Hi! Thanks for your detailed answer!
I pushed v2 regarding all the comments.


Четверг, 13 февраля 2020, 9:47 +03:00 от Konstantin Osipov <kostja.osipov@gmail.com>:

* sergepetrenko <sergepetrenko@tarantool.org> [20/02/13 09:34]:
> Fix replicaset.applier.vclock initialization issues: it wasn't
> initialized at all previously.

In the next line you say that you remove the initialization. What
do you mean here?

I changed both the commit and the commit message.

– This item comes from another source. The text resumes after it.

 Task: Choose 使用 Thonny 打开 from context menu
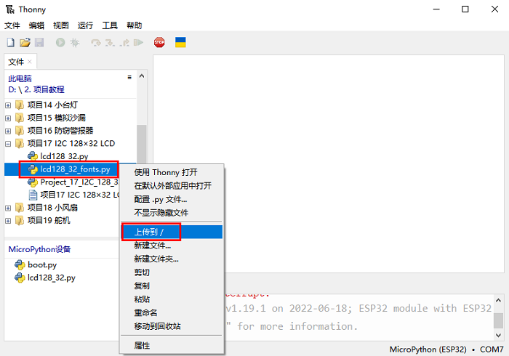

> Moreover, there is no valid point in code
> to initialize it, since it may get stale right away if new entries are
> written to WAL.

Well, it reflects the state of the wal *as seen by* the set of
appliers. This is stated in the comment. So it doesn't have to
reflect local changes.

I see.


> So, check for both applier and replicaset vclocks.
> The greater one protects the instance from applying the rows it has
> already applied or has already scheduled to write.
> Also remove an unnecessary aplier vclock initialization from
> replication_init().

First of all, the race you describe applies to
local changes only. Yet you add the check for all replica ids.
This further obliterates this piece of code.

Ok, fixed.


Second, the core of the issue is a "hole" in vclock protection
enforced by latch_lock/latch_unlock. Basically the assumption that
latch_lock/latch_unlock has is that while a latch is locked, no
source can apply a transaction under this replica id. This, is
violated by the local WAL.

We used to skip all changes by local vclock id before in applier.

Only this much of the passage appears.